> [Your assignment] For each entry below, write an exact copy and leave out the images.

> [Extracted information]
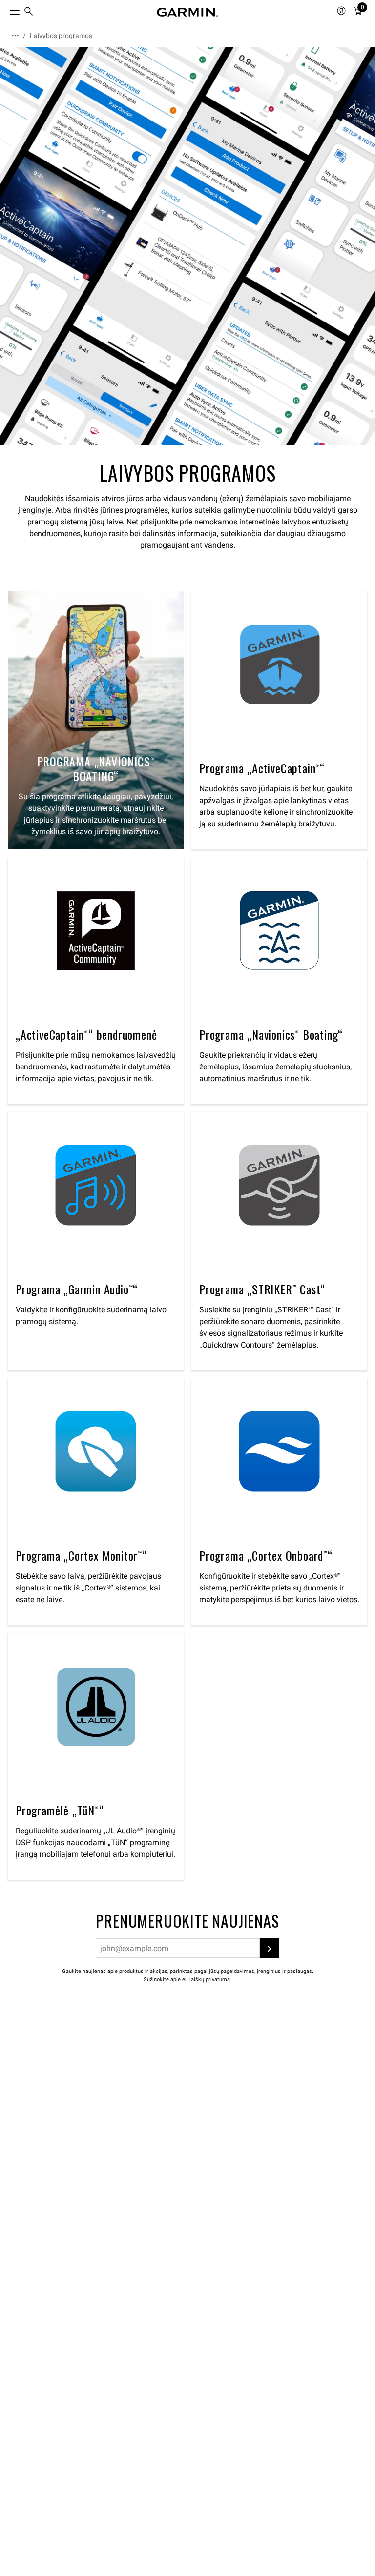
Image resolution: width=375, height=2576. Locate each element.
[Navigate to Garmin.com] (187, 12)
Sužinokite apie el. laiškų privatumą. (187, 1979)
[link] (187, 246)
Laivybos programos (61, 35)
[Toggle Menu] (6, 10)
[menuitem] (28, 12)
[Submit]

> [Answer area]
Image resolution: width=375, height=2576. Locate each element.
[Navigate to Garmin.com] (187, 12)
Sužinokite apie el. laiškų privatumą. (187, 1979)
[link] (187, 246)
Laivybos programos (61, 35)
[Toggle Menu] (6, 10)
[menuitem] (28, 12)
[Submit]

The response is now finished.